THE RECORDS Start Marker

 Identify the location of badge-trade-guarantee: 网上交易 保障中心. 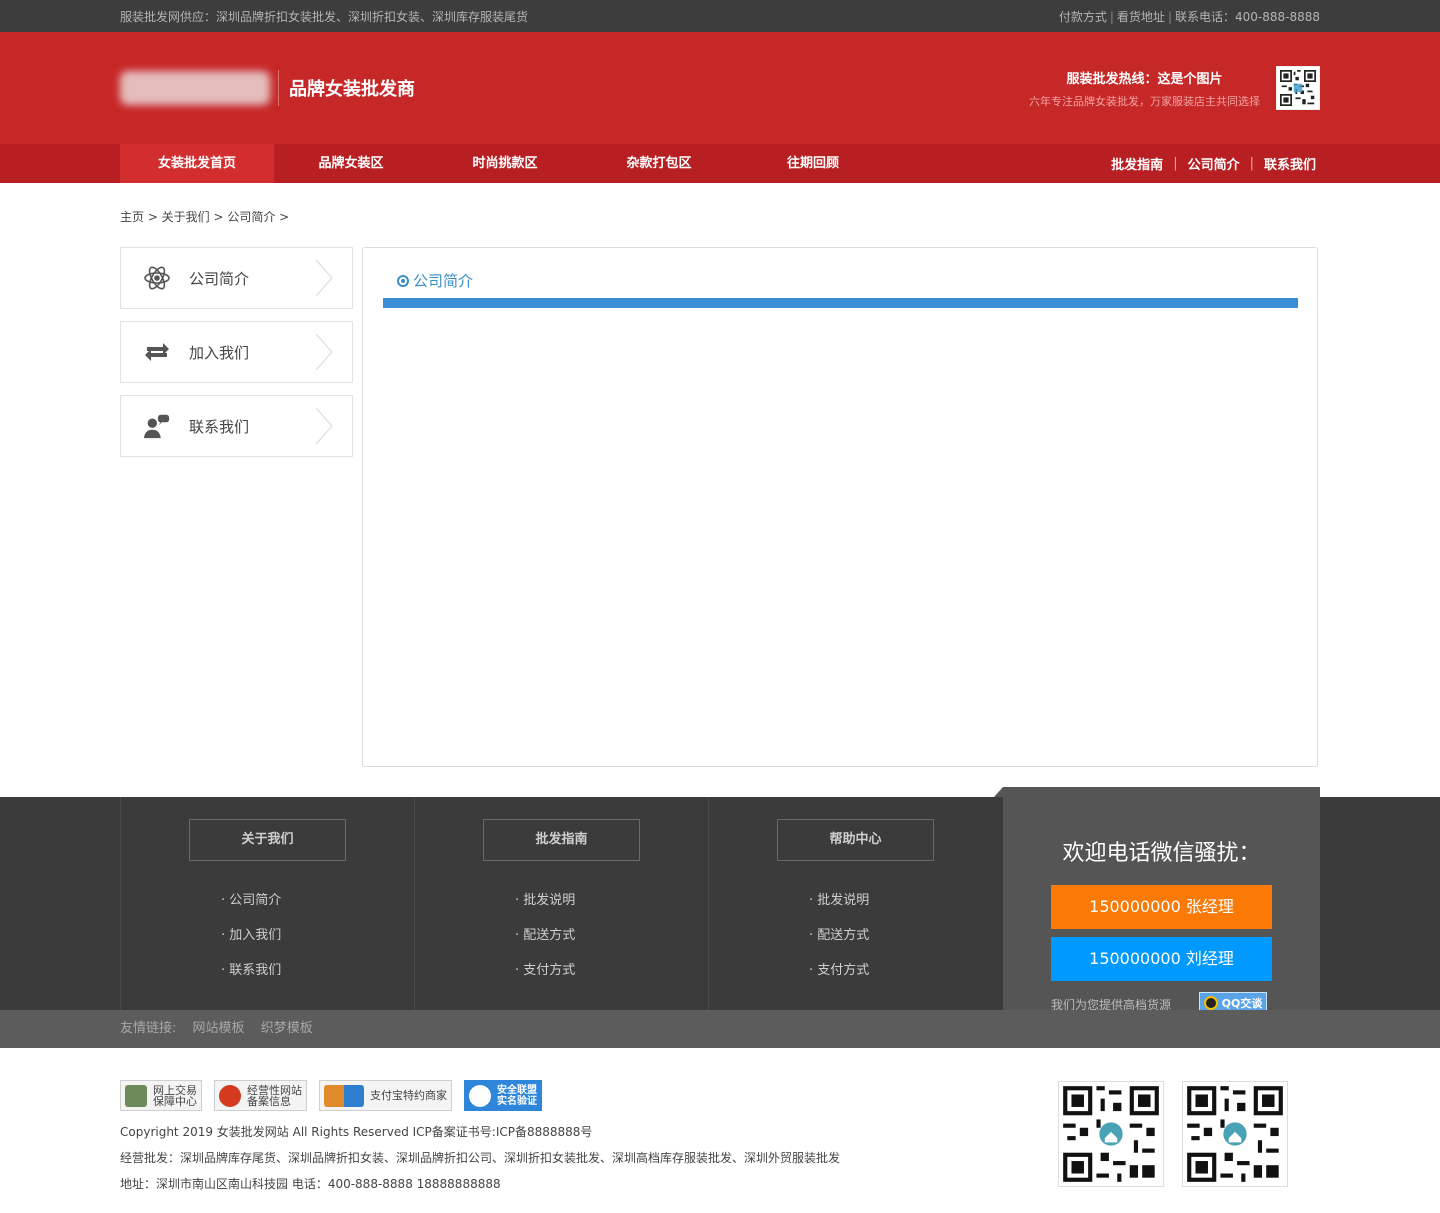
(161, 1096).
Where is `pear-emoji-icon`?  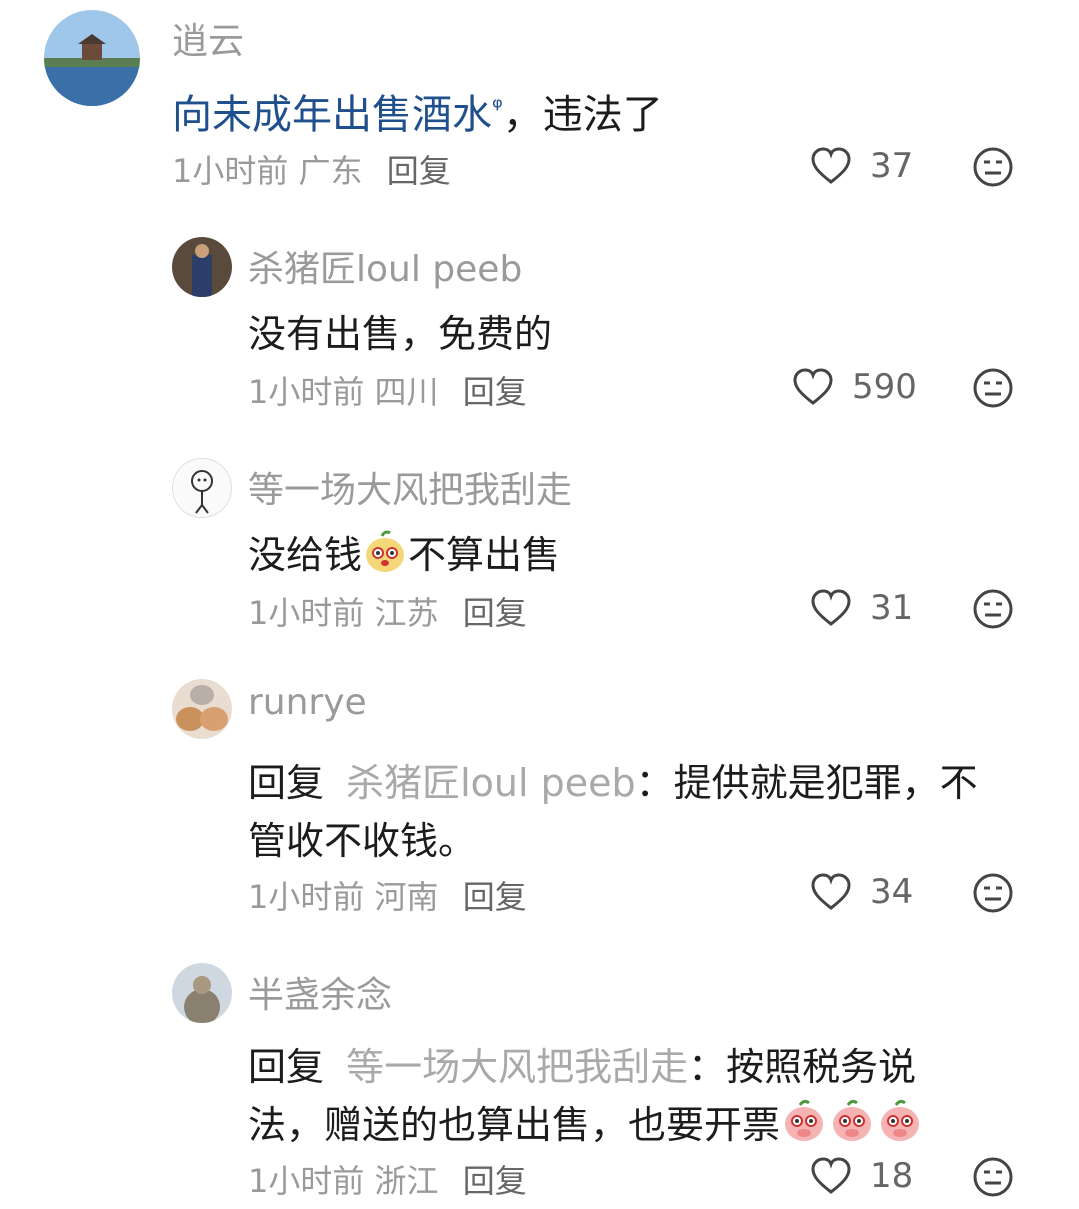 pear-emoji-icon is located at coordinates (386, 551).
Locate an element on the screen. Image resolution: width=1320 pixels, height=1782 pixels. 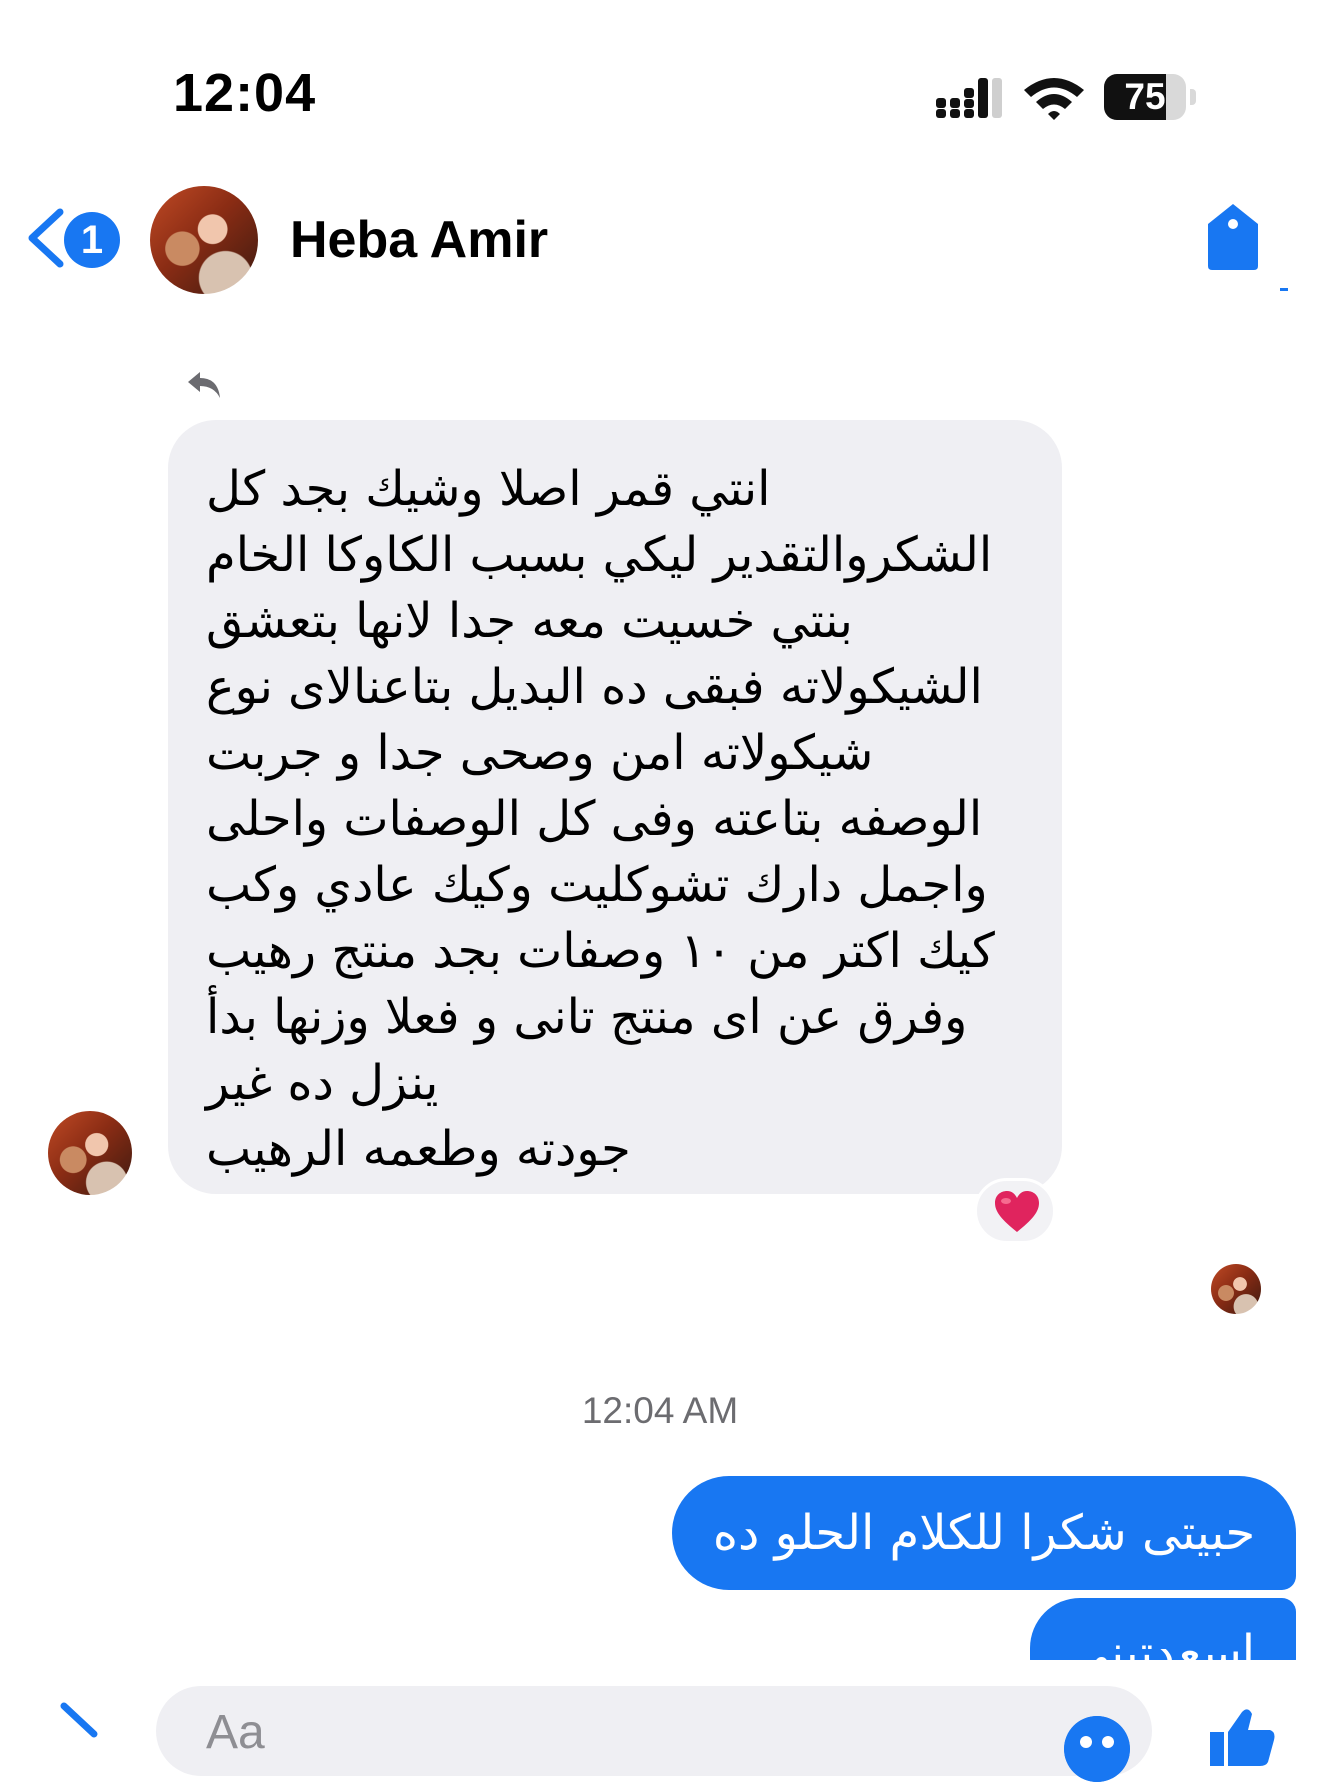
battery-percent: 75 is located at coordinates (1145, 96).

THE RECORDS End Marker

EXERCISE: Write the records above as a numbered list, starting at the line that contains "Locate an element" and going through the end of the records. Skip any blank lines and leave the pictures out.

TASK RESPONSE:
1. Locate an element on the screen. Image resolution: width=1320 pixels, height=1782 pixels. 
2. battery-percent: 75 is located at coordinates (1145, 96).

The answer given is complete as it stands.